The more I look at this beauty, the more I think I want to find a way to get it down to my basement so I can use it to store some gun "stuff".

Shane Tuttle
November 3, 2009, 10:35 PM



Shane Tuttle
November 3, 2009, 10:41 PM


November 3, 2009, 11:18 PM
the posts have no pictures.....

try photobucket hosting.

Shane Tuttle
November 4, 2009, 09:54 PM
OK, I think I fixed my goof-up...

November 4, 2009, 10:21 PM
Was their anything in the safe?? Did you ever get it opened??

Shane Tuttle
November 5, 2009, 12:06 AM
No, I just got it home this past weekend and haven't had time to call the safe tech. Hopefully, I'll give him a jingle in the next day or so.

November 5, 2009, 12:58 AM
WOW! That's a GORGEOUS safe!

Maybe there are a bunch of Microsoft stock certificates or Apple stock or a Pile of Hundred Dollar bills from 1925 which would be worth about $40K today....

Maybe there's a CAT in the safe!

I like Cats! Especially dead ones! ;)

November 5, 2009, 10:12 AM
Many of the Mosler locks on that type of safe are "friction fence" locks. If your tech is careful, he can place his hole through the dial ring, and not cause any damage to the lock. At that point it's just a matter of replacing or repairing the dial ring.
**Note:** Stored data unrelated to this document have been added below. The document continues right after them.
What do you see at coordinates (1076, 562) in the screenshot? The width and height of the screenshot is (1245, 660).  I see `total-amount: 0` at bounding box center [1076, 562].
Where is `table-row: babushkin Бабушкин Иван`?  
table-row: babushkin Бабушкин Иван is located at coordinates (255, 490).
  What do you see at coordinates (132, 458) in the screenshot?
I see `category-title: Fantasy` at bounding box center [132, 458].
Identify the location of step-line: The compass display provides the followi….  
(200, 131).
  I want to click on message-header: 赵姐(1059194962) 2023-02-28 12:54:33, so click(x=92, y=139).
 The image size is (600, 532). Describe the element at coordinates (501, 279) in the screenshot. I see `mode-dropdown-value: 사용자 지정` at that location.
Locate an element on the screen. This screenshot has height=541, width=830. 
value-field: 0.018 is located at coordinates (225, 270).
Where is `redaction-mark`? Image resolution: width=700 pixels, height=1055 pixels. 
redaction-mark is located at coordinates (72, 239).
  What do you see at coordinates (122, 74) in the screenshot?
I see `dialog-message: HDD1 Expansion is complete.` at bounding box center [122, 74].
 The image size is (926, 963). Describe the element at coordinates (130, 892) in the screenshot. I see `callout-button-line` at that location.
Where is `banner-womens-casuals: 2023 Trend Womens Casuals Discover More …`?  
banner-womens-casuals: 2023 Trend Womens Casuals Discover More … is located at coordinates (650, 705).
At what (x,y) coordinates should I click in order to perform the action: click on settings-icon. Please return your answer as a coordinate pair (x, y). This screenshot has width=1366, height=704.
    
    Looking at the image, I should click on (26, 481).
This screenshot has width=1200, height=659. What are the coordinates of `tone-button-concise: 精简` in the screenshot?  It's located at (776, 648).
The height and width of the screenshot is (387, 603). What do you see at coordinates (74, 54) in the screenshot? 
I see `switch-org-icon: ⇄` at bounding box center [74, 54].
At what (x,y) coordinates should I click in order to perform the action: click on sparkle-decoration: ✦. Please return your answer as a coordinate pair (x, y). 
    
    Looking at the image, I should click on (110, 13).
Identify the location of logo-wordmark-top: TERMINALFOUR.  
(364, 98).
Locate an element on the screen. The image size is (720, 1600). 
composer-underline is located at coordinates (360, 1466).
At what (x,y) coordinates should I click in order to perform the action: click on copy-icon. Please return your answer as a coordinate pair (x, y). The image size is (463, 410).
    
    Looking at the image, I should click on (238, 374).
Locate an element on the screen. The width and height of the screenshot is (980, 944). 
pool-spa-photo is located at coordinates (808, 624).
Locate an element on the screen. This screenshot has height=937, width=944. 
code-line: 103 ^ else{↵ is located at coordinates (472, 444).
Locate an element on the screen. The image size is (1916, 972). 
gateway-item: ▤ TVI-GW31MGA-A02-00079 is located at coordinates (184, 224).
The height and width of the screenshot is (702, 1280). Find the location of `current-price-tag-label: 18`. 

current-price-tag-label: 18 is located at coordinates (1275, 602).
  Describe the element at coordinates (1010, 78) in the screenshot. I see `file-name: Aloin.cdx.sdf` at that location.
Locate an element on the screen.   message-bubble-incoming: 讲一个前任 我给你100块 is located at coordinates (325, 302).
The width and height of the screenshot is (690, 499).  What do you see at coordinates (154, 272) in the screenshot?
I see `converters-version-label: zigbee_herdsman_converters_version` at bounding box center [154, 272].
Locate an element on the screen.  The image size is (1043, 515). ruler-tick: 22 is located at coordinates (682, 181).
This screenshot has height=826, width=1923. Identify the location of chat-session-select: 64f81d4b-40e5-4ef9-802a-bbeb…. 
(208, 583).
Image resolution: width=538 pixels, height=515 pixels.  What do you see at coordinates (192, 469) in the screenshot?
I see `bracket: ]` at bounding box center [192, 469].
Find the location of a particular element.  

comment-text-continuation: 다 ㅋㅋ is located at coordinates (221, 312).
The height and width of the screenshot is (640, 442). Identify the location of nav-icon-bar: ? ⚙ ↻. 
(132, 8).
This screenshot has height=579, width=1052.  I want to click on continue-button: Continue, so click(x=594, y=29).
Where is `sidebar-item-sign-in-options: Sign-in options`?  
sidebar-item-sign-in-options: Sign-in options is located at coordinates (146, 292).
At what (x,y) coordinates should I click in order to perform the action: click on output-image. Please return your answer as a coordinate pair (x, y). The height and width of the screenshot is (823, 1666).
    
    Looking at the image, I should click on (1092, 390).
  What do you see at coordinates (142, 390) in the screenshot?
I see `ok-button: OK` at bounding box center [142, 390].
November 5, 2009, 12:47 PM
When I was a teenager in the early 60's I worked part time at my Uncles coast to coast hardware store. He had an old safe on wheels that had dynamite and blasting caps stored in it, sold to farmers for blasting stumps or ponds. The safe locking tumbler broke and no locksmith would touch the safe (boom) so we buried it with a backhoe in a farm field.